Planar Josephson junctions for sensors and electronics:Different geometry, new functionality

Abstract

Josephson junctions are key elements in superconducting electronics. The most common type is the overlap (sandwich-type) junction, formed by vertically stacking two superconducting layers. In contrast, planar junctions are fabricated without overlap, at the edge of two superconducting films within a single plane. This geometric distinction has a significant impact on their physical properties. The planar geometry greatly enhances sensitivity to magnetic fields and improves impedance matching for terahertz (THz) devices. Its two-dimensional structure allows for simple and flexible electronic component design, enabling drastic miniaturization. Here I highlight recent advances in the application of planar junctions for novel technologies, including junction-on-cantilever sensors for super-resolution magnetic imaging, vortex-based memory cells, and programmable superconducting diodes. I will also discuss the general requirements, future perspectives, and key challenges in the evolving field of superconducting electronics.

Figures (4)

• Figure 1: (a) A sketch of geometry difference between overlap and planar Josephson junctions. (b) A sketch of planar junction fabrication by focused ion beam. (c) SEM image of a scanning probe sensor with a Nb/CuNi/Nb planar junction on a cantilever. (d) SEM image of a planar Nb/CuNi/Nb junction with a vortex trap in one electrode. (e) measured $I_c(H)$ characteristics of the junction from (d) in the Meissner state (blue) and with a trapped antivortex (red). (f) Holographic reconstruction of vortex stray field in the junction using the distorted (red) $I_c(H)$ pattern from (e) as a hologram.
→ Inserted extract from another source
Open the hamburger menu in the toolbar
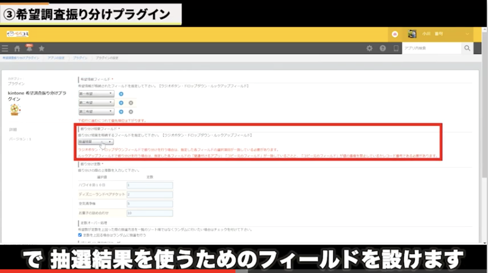This screenshot has height=273, width=488. tap(5, 48)
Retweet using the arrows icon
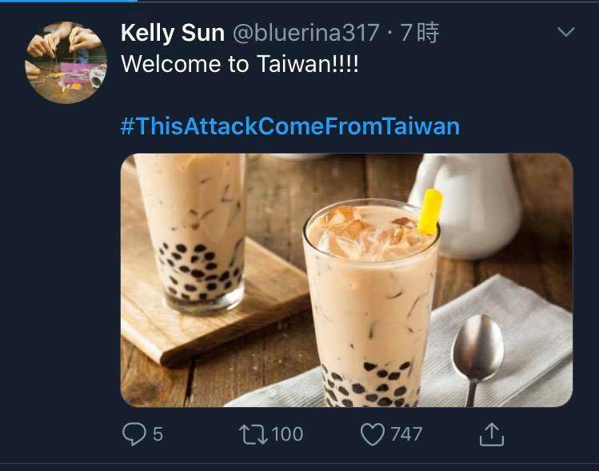599x471 pixels. [254, 435]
The inset shows the difference between the actual and reconstructed field profiles. The accuracy of reconstruction $\sim 20$ nm is much smaller than the junction length $L_x~\sim 5~\mu$m, which indicates super-resolution imaging. Panels (a), (b) and (c-f) were adopted from Refs. Boris_2013, Krasnov_2005 and Hovhannisyan_2023, respectively.
• Figure 2: (a) SEM image (false color) of an array with nine variable-thickness bridge type planar Nb junctions, and with additional electrodes to intermediate electrodes 2 and 5. (b) Current - Voltage characteristics of the three array segments, normalized by the number of JJs in the segment. Coincidence of the curves indicates the reproducibility of the fabrication technique and perfect current-locking of all JJs. (c) Temperature dependence of $I_c R_n$ for two arrays with three and nine JJs. Adopted from Ref. Grebenchuk_2022.
• Figure 3: A sketch (top) and a SEM image (bottom) of a four-terminal Josephson diode with a vortex trap. (b) Magnetic field modulation of critical current in the absence of vortex for three bias configurations sketched in (a). The asymmetric corner bias leads to a profound nonreciprocity at finite magnetic field. (c) $I_c(H)$ modulation for the right-corner bias with a trapped vortex. Note that the largest nonreciprocity is shifted to zero field. The diode polarity of such a diode is switchable by changing the sign of trapped vortex and the bias configuration. Adopted from Ref. Golod_2022.
• Figure 4: (a) SEM image (false color) of a $\sim 1\times 1~\mu$m$^2$ vortex-based AVRAM memory cell. (b) Demonstration of write and erase operation by word-line (red) and bit-line (blue) current pulses. The top panel shows current pulse sequence. The bottom panel represents the resistance of readout JJ. (c) Demonstration of a long-time fault free operation for another device. (d-f) TDGL modeling of cell operation. (d) Cell geometry with spatial distribution of the order parameter (left) and current density (right). The width of the electrode is $1~\mu$m, as in (a). (e) Average vortex velocities along the path from the right to the left edge at three bias currents. (f) Demonstration of ultrafast write/erase operation by bipolar current pulses. Panels (a,b), (c) and (d-f) are adopted from Refs. Golod_2023, Golod_2015 and Skog_2024, respectively.